● **DIRECTIONS FOR THIS TASK**
Exactly as written, copy the lines of the data below from the first through the one containing "The image size is (1288, 949).".

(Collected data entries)
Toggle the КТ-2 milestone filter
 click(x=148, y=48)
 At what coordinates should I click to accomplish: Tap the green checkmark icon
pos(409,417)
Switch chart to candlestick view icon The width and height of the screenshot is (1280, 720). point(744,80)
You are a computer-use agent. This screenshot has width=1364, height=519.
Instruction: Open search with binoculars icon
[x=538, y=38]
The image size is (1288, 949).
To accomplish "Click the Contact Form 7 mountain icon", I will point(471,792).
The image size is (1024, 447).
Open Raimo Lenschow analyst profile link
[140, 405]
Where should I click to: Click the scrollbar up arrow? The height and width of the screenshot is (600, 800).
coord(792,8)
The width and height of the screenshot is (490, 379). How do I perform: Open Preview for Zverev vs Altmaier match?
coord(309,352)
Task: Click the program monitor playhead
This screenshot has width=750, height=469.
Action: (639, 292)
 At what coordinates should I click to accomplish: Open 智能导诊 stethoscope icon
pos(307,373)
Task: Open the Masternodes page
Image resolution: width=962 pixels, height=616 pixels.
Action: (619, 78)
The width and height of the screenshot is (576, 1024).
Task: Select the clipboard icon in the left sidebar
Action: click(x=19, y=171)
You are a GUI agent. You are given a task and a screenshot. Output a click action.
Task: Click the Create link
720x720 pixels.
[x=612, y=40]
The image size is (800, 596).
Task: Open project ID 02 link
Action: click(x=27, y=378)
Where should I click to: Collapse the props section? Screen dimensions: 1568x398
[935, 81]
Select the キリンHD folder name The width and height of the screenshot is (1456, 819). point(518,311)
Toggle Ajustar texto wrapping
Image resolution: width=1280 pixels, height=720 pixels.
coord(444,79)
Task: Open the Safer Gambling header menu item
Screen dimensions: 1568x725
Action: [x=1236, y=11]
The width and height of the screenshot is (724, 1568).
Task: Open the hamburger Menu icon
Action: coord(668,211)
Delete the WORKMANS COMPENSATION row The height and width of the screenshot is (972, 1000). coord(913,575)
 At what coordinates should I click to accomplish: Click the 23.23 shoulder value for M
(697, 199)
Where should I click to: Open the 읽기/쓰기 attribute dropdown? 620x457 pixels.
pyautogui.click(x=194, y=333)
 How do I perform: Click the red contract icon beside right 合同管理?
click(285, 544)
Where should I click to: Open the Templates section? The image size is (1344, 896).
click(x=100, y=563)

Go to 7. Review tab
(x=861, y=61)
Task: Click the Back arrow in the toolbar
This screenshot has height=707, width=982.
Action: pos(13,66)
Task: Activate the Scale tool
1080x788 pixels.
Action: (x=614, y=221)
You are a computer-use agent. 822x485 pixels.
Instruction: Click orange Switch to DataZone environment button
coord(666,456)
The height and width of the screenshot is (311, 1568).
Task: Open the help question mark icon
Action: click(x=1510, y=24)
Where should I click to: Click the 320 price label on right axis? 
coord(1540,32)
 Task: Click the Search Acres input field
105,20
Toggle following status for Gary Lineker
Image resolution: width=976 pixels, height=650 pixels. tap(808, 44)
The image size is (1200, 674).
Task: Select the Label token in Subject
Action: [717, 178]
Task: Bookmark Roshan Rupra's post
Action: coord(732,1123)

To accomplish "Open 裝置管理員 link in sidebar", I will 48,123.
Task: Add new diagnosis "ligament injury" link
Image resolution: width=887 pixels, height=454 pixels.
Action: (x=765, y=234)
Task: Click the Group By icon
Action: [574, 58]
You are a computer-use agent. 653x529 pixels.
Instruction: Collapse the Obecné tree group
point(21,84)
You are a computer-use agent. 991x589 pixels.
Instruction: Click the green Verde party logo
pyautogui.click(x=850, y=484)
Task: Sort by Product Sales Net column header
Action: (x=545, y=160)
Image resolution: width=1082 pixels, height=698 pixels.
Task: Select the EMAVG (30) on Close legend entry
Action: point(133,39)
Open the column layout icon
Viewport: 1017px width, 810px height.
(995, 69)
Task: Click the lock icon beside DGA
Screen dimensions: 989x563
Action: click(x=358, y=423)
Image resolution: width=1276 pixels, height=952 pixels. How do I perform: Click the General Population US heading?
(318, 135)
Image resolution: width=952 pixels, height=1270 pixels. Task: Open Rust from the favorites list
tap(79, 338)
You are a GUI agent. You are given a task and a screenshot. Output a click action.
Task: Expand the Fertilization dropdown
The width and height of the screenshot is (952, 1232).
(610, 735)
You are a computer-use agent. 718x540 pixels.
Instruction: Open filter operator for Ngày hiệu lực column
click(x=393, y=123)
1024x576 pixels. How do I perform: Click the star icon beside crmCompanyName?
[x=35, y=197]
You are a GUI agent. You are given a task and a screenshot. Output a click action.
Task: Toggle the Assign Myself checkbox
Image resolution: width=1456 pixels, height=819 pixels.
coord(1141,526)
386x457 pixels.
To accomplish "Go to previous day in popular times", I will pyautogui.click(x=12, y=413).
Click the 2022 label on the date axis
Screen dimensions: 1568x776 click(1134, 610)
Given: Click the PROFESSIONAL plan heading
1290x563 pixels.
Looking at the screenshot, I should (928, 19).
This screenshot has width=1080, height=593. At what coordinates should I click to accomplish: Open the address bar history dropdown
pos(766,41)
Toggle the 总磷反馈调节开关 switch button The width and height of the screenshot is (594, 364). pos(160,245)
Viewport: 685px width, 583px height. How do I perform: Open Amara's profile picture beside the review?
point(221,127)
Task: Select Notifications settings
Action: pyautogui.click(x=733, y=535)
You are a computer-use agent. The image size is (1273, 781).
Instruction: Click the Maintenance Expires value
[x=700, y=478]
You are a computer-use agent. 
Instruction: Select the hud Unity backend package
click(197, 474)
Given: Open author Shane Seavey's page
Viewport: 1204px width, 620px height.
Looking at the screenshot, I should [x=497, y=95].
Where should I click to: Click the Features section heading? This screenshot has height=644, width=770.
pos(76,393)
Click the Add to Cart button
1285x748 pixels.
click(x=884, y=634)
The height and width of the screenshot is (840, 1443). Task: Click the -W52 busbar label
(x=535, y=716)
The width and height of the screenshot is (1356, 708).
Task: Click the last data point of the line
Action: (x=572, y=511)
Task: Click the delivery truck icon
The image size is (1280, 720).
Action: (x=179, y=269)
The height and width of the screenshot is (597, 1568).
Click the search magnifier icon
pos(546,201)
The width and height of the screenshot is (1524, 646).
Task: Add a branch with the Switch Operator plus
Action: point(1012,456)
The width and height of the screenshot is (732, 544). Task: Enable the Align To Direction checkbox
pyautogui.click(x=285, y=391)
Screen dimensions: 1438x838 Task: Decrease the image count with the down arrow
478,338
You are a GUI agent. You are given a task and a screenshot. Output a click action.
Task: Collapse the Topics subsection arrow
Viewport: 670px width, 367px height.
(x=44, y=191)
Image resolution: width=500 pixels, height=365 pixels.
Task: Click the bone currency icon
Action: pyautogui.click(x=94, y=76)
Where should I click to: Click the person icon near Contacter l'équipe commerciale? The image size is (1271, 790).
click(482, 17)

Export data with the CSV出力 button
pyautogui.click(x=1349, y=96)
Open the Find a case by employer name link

● **EXPECTED ANSWER**
Toggle the КТ-2 milestone filter
 click(x=148, y=48)
 At what coordinates should I click to accomplish: Tap the green checkmark icon
pos(409,417)
Switch chart to candlestick view icon The width and height of the screenshot is (1280, 720). point(744,80)
You are a computer-use agent. This screenshot has width=1364, height=519.
Instruction: Open search with binoculars icon
[x=538, y=38]
The image size is (1288, 949).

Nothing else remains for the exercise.